TASK ITEM: Copy exactly the lines of the material below that run from the one containing "Viewport: 1512px width, 793px height." through the one containing "Open the Vulnerabilities tab". Copy no other lines.

MATERIAL FOR THE TASK:
---
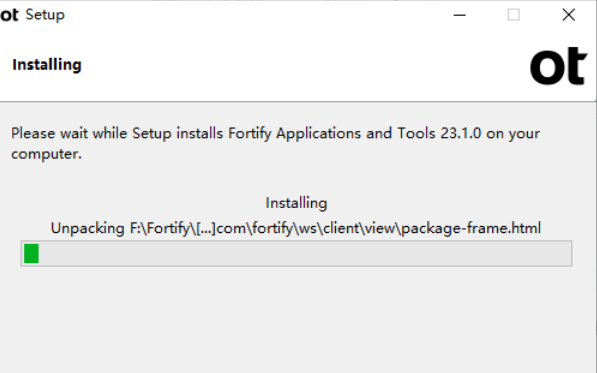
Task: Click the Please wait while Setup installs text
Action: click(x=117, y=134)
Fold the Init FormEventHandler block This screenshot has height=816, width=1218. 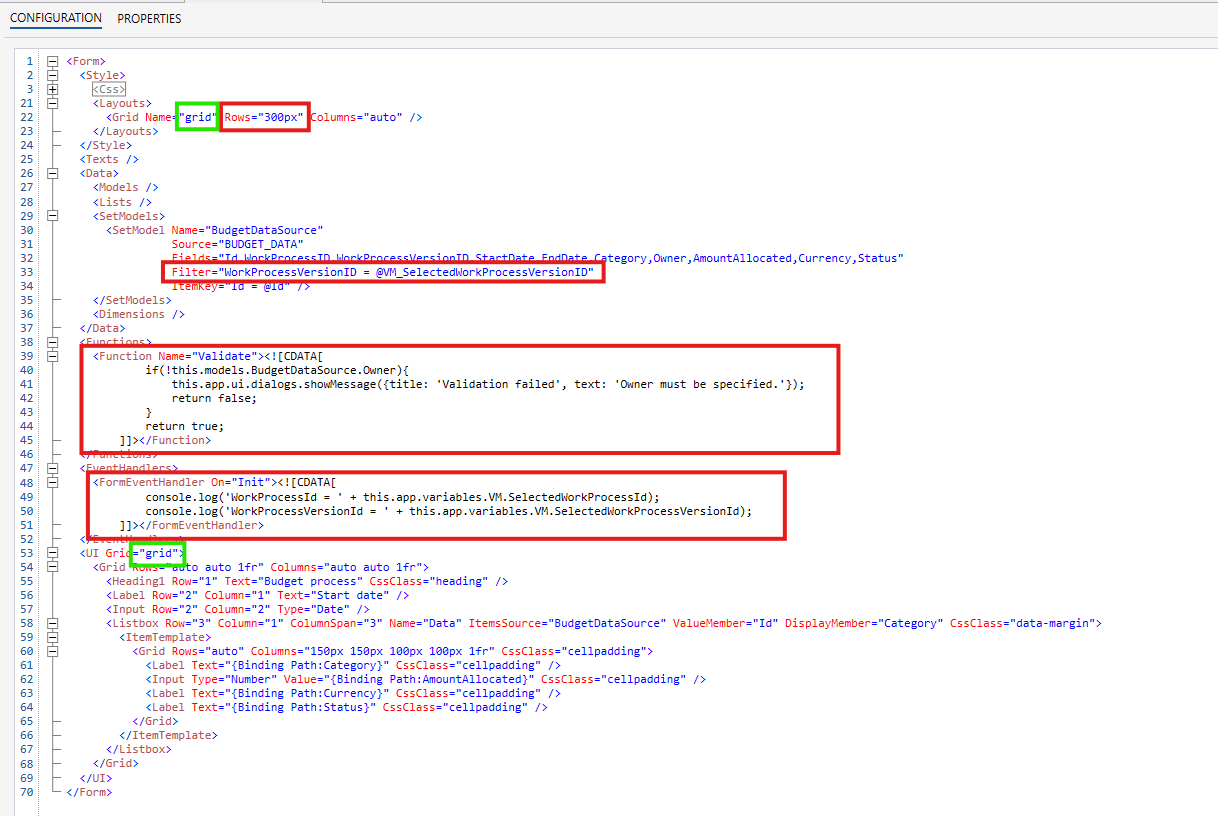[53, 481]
---
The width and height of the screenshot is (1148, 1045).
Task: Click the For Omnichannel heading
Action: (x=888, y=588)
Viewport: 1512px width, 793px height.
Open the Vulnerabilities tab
---
YOUR SOLUTION:
Viewport: 1512px width, 793px height.
Open the Vulnerabilities tab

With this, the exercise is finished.